“Comprare italiano” non è la soluzione
di GIANLUCA BALDINI (FSI Pescara)
Chi afferma che sia necessario tornare a “comprare italiano” per far ripartire il paese esprime un’idea ingenua ed economicamente inconsistente.
Il ragionamento per cui gli squilibri macroeconomici si possano risolvere grazie all’educazione al consumo degli attori microeconomici è fallace per almeno tre ordini di ragioni.
La prima motivazione attiene più propriamente la comprensione dell’equilibrio delle forze di mercato. Cosa accade se un bene di prima necessità (ad esempio il latte a lunga conservazione o la carne) importato da un paese che grazie alle economie di scala e ai processi produttivi più efficienti e ad altri elementi di costo più competitivi (lavoro, energia, costo del credito, imposizione fiscale) viene immesso nel mercato nazionale a un prezzo sensibilmente inferiore rispetto ai concorrenti prodotti nazionali? Accade che la grande massa di consumatori viene attratto dalla competitività di prezzo di un bene perfettamente sostituibile, in ragione delle naturali forze di mercato per cui un bene equivalente a un prezzo inferiore si vende di più.

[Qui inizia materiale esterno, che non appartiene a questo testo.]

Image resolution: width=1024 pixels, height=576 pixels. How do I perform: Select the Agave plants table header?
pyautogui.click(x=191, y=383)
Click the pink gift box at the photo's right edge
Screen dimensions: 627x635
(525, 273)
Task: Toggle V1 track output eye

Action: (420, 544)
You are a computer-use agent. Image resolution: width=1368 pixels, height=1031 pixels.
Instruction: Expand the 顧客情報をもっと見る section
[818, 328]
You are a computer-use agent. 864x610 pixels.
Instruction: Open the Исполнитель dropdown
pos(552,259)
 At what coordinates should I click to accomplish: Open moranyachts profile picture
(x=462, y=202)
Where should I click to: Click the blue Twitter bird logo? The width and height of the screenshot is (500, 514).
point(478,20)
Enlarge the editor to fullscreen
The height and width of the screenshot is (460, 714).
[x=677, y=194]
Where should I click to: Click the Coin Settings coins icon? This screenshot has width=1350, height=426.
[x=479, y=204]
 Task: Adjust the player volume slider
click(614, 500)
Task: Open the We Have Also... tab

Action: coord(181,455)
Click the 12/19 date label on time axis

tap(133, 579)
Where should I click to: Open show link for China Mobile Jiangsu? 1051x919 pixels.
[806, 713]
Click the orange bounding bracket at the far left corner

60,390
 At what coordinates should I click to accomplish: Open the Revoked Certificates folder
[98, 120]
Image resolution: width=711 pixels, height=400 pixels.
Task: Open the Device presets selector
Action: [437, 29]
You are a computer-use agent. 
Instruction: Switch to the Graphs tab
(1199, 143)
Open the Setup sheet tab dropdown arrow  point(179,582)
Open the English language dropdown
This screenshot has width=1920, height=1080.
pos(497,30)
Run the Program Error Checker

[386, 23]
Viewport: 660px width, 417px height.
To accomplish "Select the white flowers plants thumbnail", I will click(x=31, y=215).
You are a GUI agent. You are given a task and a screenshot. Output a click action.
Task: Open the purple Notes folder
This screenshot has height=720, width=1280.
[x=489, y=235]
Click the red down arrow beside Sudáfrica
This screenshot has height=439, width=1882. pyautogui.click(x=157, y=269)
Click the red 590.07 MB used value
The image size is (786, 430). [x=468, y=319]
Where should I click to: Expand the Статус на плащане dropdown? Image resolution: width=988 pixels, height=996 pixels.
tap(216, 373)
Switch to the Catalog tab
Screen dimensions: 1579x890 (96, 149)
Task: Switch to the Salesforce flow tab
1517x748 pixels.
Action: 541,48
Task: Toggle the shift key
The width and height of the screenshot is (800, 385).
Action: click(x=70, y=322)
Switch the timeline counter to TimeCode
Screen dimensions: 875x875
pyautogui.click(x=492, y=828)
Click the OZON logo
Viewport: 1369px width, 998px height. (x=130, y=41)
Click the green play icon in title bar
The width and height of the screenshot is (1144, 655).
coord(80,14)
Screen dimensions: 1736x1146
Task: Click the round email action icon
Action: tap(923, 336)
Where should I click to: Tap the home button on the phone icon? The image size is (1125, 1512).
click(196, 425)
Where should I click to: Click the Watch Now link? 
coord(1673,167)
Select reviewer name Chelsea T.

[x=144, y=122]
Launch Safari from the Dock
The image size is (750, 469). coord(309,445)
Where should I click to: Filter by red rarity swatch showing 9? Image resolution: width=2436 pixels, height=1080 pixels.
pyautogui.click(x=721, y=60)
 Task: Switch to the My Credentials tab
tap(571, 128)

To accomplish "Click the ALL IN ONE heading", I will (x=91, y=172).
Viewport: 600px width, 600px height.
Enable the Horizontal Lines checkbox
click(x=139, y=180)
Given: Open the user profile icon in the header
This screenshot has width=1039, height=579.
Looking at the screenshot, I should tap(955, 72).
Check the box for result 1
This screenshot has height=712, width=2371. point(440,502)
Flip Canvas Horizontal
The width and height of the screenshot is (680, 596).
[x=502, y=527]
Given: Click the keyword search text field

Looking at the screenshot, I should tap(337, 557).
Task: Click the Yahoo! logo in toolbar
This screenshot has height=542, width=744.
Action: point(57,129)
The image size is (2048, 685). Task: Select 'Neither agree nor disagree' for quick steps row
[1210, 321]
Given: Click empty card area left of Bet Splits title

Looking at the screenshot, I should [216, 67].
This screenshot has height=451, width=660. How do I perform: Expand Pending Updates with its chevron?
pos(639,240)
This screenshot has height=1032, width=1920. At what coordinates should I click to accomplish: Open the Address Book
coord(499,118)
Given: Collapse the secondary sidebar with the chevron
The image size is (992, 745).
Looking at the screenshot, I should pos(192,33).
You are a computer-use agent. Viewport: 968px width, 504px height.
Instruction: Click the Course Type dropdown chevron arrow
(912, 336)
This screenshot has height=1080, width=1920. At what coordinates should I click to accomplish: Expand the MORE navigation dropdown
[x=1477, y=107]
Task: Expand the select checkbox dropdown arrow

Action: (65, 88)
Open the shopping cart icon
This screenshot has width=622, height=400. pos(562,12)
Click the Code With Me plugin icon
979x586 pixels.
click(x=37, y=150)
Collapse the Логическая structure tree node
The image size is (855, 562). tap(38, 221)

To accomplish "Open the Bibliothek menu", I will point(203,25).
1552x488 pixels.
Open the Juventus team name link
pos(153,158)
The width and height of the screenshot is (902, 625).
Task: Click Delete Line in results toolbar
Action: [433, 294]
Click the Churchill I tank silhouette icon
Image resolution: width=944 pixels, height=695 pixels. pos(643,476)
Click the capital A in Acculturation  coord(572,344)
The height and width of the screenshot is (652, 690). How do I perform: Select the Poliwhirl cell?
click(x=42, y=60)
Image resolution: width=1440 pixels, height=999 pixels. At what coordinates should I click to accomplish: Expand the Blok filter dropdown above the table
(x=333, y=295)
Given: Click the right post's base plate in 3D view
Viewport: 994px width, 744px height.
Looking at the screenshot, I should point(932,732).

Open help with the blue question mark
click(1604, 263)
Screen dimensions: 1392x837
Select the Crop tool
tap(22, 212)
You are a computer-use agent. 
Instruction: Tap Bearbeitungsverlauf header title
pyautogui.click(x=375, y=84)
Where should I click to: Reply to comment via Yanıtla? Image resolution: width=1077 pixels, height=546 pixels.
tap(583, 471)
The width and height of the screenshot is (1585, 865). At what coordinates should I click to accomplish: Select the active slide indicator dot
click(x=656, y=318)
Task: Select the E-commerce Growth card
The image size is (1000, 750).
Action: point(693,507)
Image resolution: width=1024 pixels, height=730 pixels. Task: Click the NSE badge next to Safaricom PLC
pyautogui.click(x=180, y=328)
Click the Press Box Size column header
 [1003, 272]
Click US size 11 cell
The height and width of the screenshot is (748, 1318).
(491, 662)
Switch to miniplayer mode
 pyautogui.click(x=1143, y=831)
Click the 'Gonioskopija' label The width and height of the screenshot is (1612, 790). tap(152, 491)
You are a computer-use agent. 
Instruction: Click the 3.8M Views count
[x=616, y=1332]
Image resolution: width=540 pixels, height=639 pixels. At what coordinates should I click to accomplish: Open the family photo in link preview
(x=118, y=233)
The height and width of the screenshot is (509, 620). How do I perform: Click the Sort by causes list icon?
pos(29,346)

Possiamo anche invitare i consumatori a scegliere sempre il prezzo superiore di ogni bene, purché sia italiano, ma le naturali forze di mercato porteranno i beni sostituibili più economici a prevalere sistematicamente e non si può di certo incolpare il consumatore medio di adottare una logica economica.
Solo chi non ha mai fatto la spesa in vita sua o chi non sa cosa voglia dire campare con uno stipendio medio di 1.000 euro al mese può permettersi di ignorare la differenza tra un carrello pieno di prodotti in offerta e uno pieno di articoli scelti esclusivamente in base alle preferenze di qualità. E quante persone possono permettersi di comprare una busta di alimenti “preziosi” spendendo 100 euro, quando con la stessa cifra si può riempire il carrello e far mangiare la famiglia per una settimana?
La seconda valutazione tiene conto degli effetti di pressione sull’offerta della GDO. Gli accordi transnazionali di scambio hanno sommerso il nostro mercato alimentare di prodotti d’importazione low-cost (e non solo) e i supermercati sono incentivati a limitare l’offerta di alcune categorie alimentari a quei prodotti che garantiscono maggiori marginalità e una certa continuità di rifornimento. Trovare carne italiana, per esempio, è diventato difficilissimo e spesso le etichettature “nascondono” la provenienza del prodotto. Inoltre i supermercati stranieri, che ormai detengono quote di maggioranza relativa nel mercato della GDO, integrano l’offerta con i loro prodotti brandizzati, spesso ormai di caratteristiche qualitative comparabili con il brand più noto di riferimento.
La terza considerazione muove da una constatazione banale, ma spesso sottovalutata. Cosa vuol dire “comprare italiano”? Che il brand sia italiano, cioè riferibile a un’impresa nata in Italia? Che lo stabilimento produttivo sia italiano? Che il prodotto si confezioni e distribuisca in Italia? Un numero considerevole di alimenti anche di “marca italiana” sono ormai prodotti e distribuiti da colossi multinazionali che di italiano non hanno nulla. Dunque, acquistare questi prodotti può forse contribuire alla ricchezza del paese? Può, al massimo, contribuire a sostenere il lavoro degli stabilimenti produttivi che operano in Italia, e quindi a pagare stipendi italiani, ma i profitti di quelle imprese sono sempre flussi di capitali che vengono dirottati all’estero.
Il ragionamento di cui sopra vale anche per gli altri settori merceologici. Certo, i benestanti potranno permettersi di scegliere se acquistare “italiano”, come abbiamo detto, ma non sarà neanche la loro scelta a determinare un risanamento di quegli squilibri macroeconomici che stanno mettendo in difficoltà la nostra economia.
Sì, va bene Gianluca, ma allora che si può fare? In questo regime giuridico ben poco, in effetti. La libera circolazione di capitali e merci è il principio prevalente, al quale sottostanno anche le limitazioni agli aiuti alle imprese (cioè l’impossibilità di realizzare politiche industriali) e l’impossibilità di stabilire dazi e contingentamenti bilaterali nell’interesse nazionale.
Anche in questo caso, purtroppo, per iniziare a vedere luce fuori dal tunnel va rimessa in discussione l’intera costruzione europea, a partire dall’Atto Unico e dal trattato di Maastricht.